In Munday v. Munday, 164 Va. 145, 178 S.E. 917, 98 A.L.R. 187 applying this statute, we held that a child previously adopted by the wife was not surviving issue of the marriage so as to limit the husband who had renounced the wife's will to one-third of her personal estate under the provisions of Code, section 5276 as amended (1942 (Michie)).

In Dickenson v. Buck, supra, decided in 1937, and hence prior to the 1942 amendment to the adoption law, a will devised land to a son for life and after his death to his 'legal heirs.' It was held that an adopted son of the life tenant was his legal heir by virtue of the adoption statute quoted above. In that case it was pointed out that the facts and issues in the Munday Case were different, and that the statement in the latter case that the adopted child does not inherit from the ancestor of the adopting parent nor from its foster brothers and sisters was not necessary to the determination of the specific question involved in that case.

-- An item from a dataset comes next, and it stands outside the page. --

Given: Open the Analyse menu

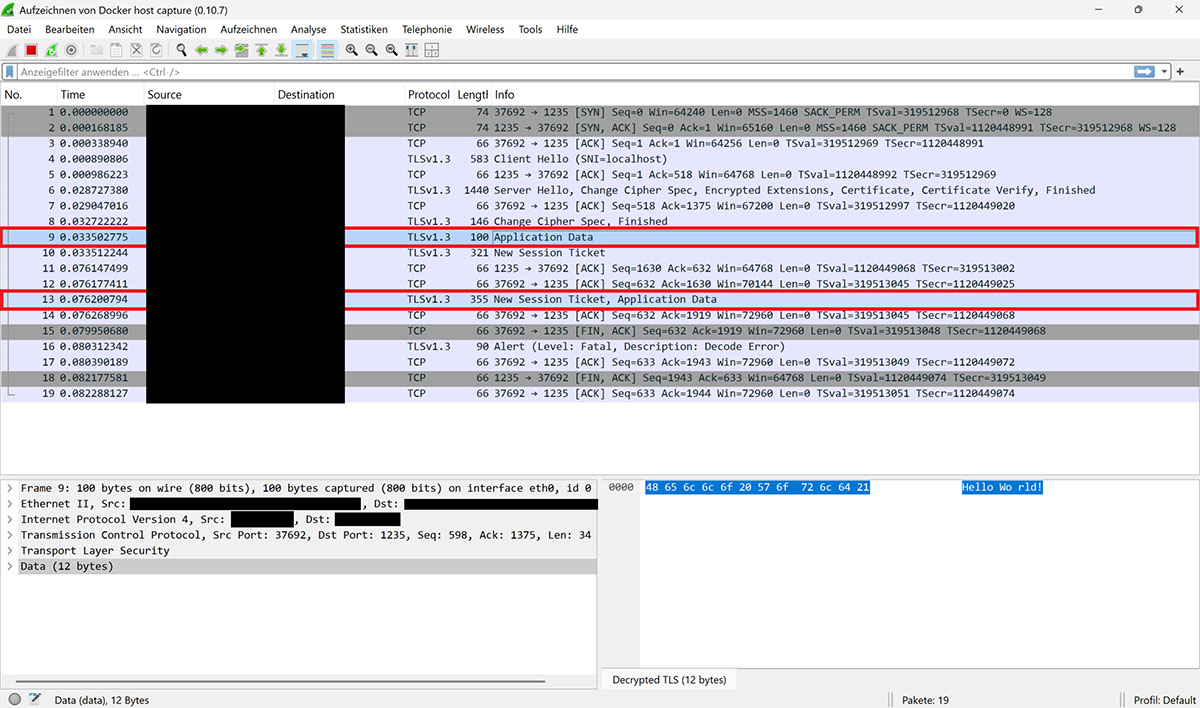Looking at the screenshot, I should pos(308,30).
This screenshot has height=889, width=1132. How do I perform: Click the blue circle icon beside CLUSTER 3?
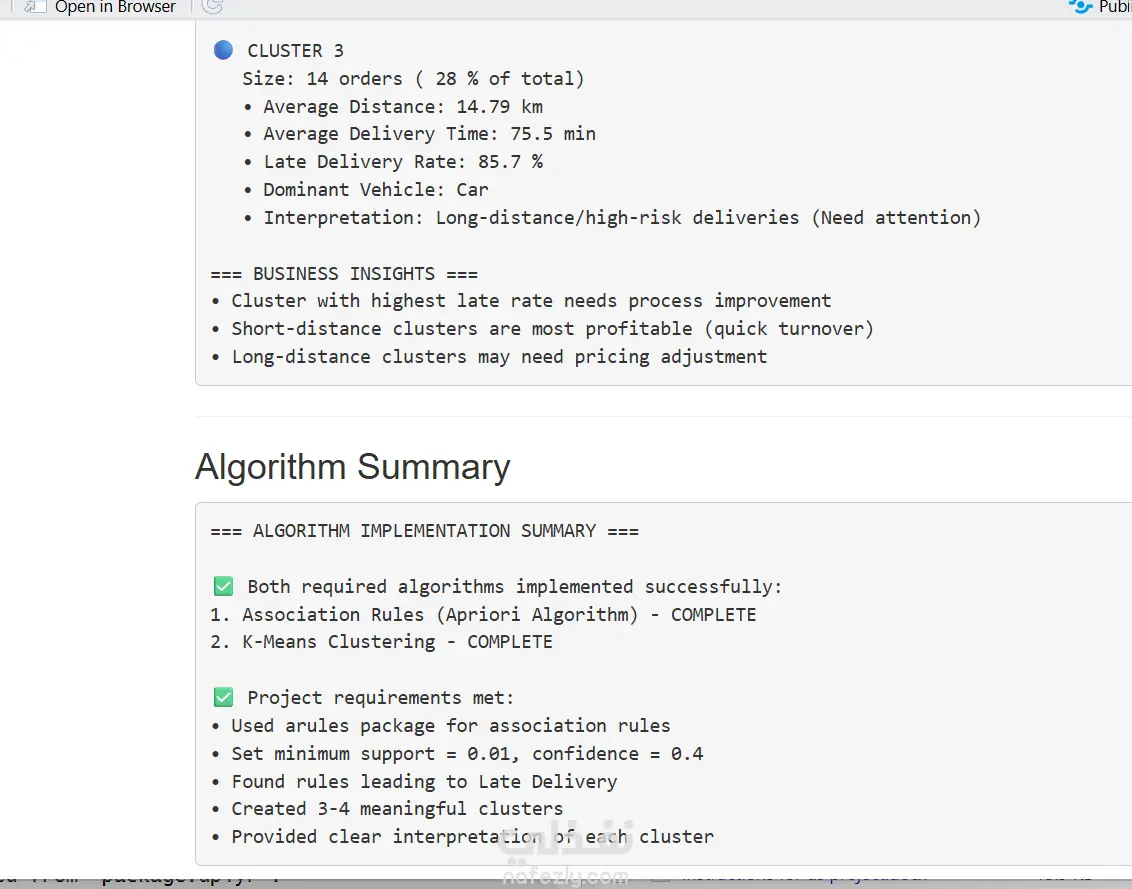[223, 50]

Fletcher v. Flanary, 185 Va. 409, 38 S.E. (2d) 433, 166 A.L.R. 145, was decided in 1946 after the 1942 amendment to the adoption law. The language of the deed there involved was construed as not intending to include an adopted son as 'issue' of the life tenant. In the opinion, after stating that adopted children take from their foster parents, who die intestate, what children born in wedlock would take, it is stated, 'but they take nothing as heirs or distributees from remote...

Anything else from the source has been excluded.